In jüngerer Zeit hat vor allem die verstärkte internationale Zusammenarbeit zwischen den naturhistorischen Sammlungen unsere Arbeit erheblich bereichert. Überall auf der Welt stellen die Sammlungen ein enormes Wissenspotenzial dar, z. B. für die Erforschung und Analyse des Klimawandels. Unsere Sammlungen sind Teil der DiSSCo-Initiative, einer umfassenden europäischen Forschungsinfrastruktur, die 1,5 Milliarden Exemplare in über 130 europäischen Institutionen verwaltet
Fortschritte bei den Technologien
Auch die technologischen Fortschritte haben unsere Sammlungen revolutioniert. Die ersten Sammlungsverwalter*innen widmeten sich hauptsächlich der Taxidermie – dem Ausstopfen und Konservieren von Exemplaren. Nur gelegentlich wurden Skelette aufgestellt.

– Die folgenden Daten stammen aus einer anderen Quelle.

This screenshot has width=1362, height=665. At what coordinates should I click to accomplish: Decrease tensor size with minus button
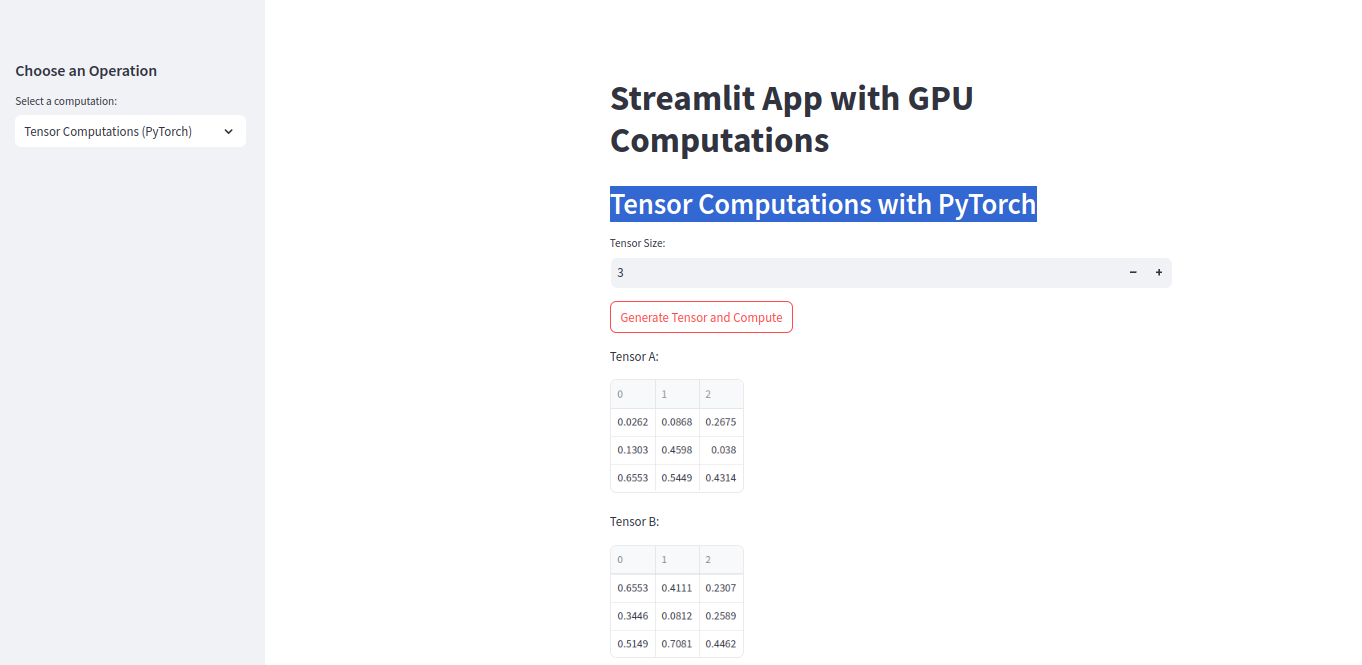[1133, 273]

Unsere Iguanodons von Bernissart, die zunächst im Freien ausgestellt worden waren, wurden von uns erst ab 1932 mit Schellack behandelt, um eine Oxidation des in den Knochen enthaltenen Pyrits zu verhindern, und anschließend zum Schutz in riesigen Vitrinen aufgestellt. Moderne Techniken tragen heute zu besseren Bedingungen für die Konservierung unserer Exemplare bei.
Eine neue Sichtweise der ethischen Fragen
Die europäischen Sammlungen haben massiv von den Kontakten mit den südlichen Ländern profitiert, doch hat sich unsere Sichtweise auf das Eigentum an diesem Erbe mittlerweile geändert. Die Entwicklungsländer verfügen über zahlreiche genetische Ressourcen, die Gefahr laufen, ausgebeutet zu werden.
Das Übereinkommen über die biologische Vielfalt aus dem Jahr 1992 soll eine gerechte und ausgewogene Aufteilung dieser Reichtümer gewährleisten. Unser Institut nahm 2010 in Japan an den Verhandlungen zum Nagoya-Protokoll teil, das einen internationalen Rechtsrahmen für die Aufnahme und Nutzung von Exemplaren definiert. Seitdem muss jedes Exemplar, das in unsere Sammlungen gelangt, genehmigt werden: ein zeitaufwändiges Verfahren, das jedoch den Zugang zu Forschungsergebnissen verbessert und sicherstellt, dass kein Land benachteiligt wird.
Auch heute nimmt unser Bewusstsein für die ethischen Aspekte, die mit unseren Sammlungen verbunden sind, immer weiter zu. Unsere anthropologischen Sammlungen erzählen eine vielseitige, doch manchmal verstörende Geschichte über die Entwicklung des Menschen als Teil der natürlichen Welt. Dies wirft für uns als belgische Einrichtung, die die umfangreichste Sammlung von Exemplaren menschlichen Ursprungs besitzt, eine Reihe moralischer Fragen auf. 2020 haben wir deshalb das HOME-Projekt ins Leben gerufen, das die Rückführung historischer menschlicher Überreste aus den ehemaligen belgischen Kolonien und die Einrichtung einer Anlaufstelle für menschliche Überreste empfiehlt.